:: Given records

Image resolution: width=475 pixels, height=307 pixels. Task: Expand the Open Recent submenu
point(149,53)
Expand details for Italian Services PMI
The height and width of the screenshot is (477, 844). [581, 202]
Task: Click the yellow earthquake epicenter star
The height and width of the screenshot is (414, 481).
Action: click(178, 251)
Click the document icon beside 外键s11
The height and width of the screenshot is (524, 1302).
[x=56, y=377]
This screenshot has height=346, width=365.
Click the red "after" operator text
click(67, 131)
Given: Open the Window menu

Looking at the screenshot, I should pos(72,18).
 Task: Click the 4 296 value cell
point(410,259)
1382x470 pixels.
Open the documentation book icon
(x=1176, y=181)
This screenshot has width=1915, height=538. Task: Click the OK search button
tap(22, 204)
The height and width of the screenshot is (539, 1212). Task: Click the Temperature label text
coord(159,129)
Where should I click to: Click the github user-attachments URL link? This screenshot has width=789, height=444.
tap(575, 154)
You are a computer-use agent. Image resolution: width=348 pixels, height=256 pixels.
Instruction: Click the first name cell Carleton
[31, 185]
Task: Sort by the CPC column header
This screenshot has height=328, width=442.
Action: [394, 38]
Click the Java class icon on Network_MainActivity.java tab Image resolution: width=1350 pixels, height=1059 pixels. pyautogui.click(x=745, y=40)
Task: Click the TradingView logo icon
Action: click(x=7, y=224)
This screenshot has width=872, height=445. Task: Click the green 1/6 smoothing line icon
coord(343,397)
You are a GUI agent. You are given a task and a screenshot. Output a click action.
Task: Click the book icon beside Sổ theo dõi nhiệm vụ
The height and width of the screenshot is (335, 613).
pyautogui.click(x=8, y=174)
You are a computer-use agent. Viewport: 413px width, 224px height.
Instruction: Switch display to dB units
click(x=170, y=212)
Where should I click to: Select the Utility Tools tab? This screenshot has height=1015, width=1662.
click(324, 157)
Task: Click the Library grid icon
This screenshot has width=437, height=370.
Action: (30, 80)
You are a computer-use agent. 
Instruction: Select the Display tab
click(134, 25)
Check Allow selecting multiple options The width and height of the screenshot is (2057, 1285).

::::

- **Aim of the exercise**: Swap "Temperature" for "Humidity" throughout the lines above, and reproduce every line with no other change.

- **Written answer**:
Image resolution: width=475 pixels, height=307 pixels. Task: Expand the Open Recent submenu
point(149,53)
Expand details for Italian Services PMI
The height and width of the screenshot is (477, 844). [581, 202]
Task: Click the yellow earthquake epicenter star
The height and width of the screenshot is (414, 481).
Action: click(178, 251)
Click the document icon beside 外键s11
The height and width of the screenshot is (524, 1302).
[x=56, y=377]
This screenshot has height=346, width=365.
Click the red "after" operator text
click(67, 131)
Given: Open the Window menu

Looking at the screenshot, I should pos(72,18).
 Task: Click the 4 296 value cell
point(410,259)
1382x470 pixels.
Open the documentation book icon
(x=1176, y=181)
This screenshot has width=1915, height=538. Task: Click the OK search button
tap(22, 204)
The height and width of the screenshot is (539, 1212). Task: Click the Humidity label text
coord(159,129)
Where should I click to: Click the github user-attachments URL link? This screenshot has width=789, height=444.
tap(575, 154)
You are a computer-use agent. Image resolution: width=348 pixels, height=256 pixels.
Instruction: Click the first name cell Carleton
[31, 185]
Task: Sort by the CPC column header
This screenshot has height=328, width=442.
Action: [394, 38]
Click the Java class icon on Network_MainActivity.java tab Image resolution: width=1350 pixels, height=1059 pixels. pyautogui.click(x=745, y=40)
Task: Click the TradingView logo icon
Action: click(x=7, y=224)
This screenshot has width=872, height=445. Task: Click the green 1/6 smoothing line icon
coord(343,397)
You are a GUI agent. You are given a task and a screenshot. Output a click action.
Task: Click the book icon beside Sổ theo dõi nhiệm vụ
The height and width of the screenshot is (335, 613).
pyautogui.click(x=8, y=174)
You are a computer-use agent. Viewport: 413px width, 224px height.
Instruction: Switch display to dB units
click(x=170, y=212)
Where should I click to: Select the Utility Tools tab? This screenshot has height=1015, width=1662.
click(324, 157)
Task: Click the Library grid icon
This screenshot has width=437, height=370.
Action: (30, 80)
You are a computer-use agent. 
Instruction: Select the Display tab
click(134, 25)
Check Allow selecting multiple options The width and height of the screenshot is (2057, 1285).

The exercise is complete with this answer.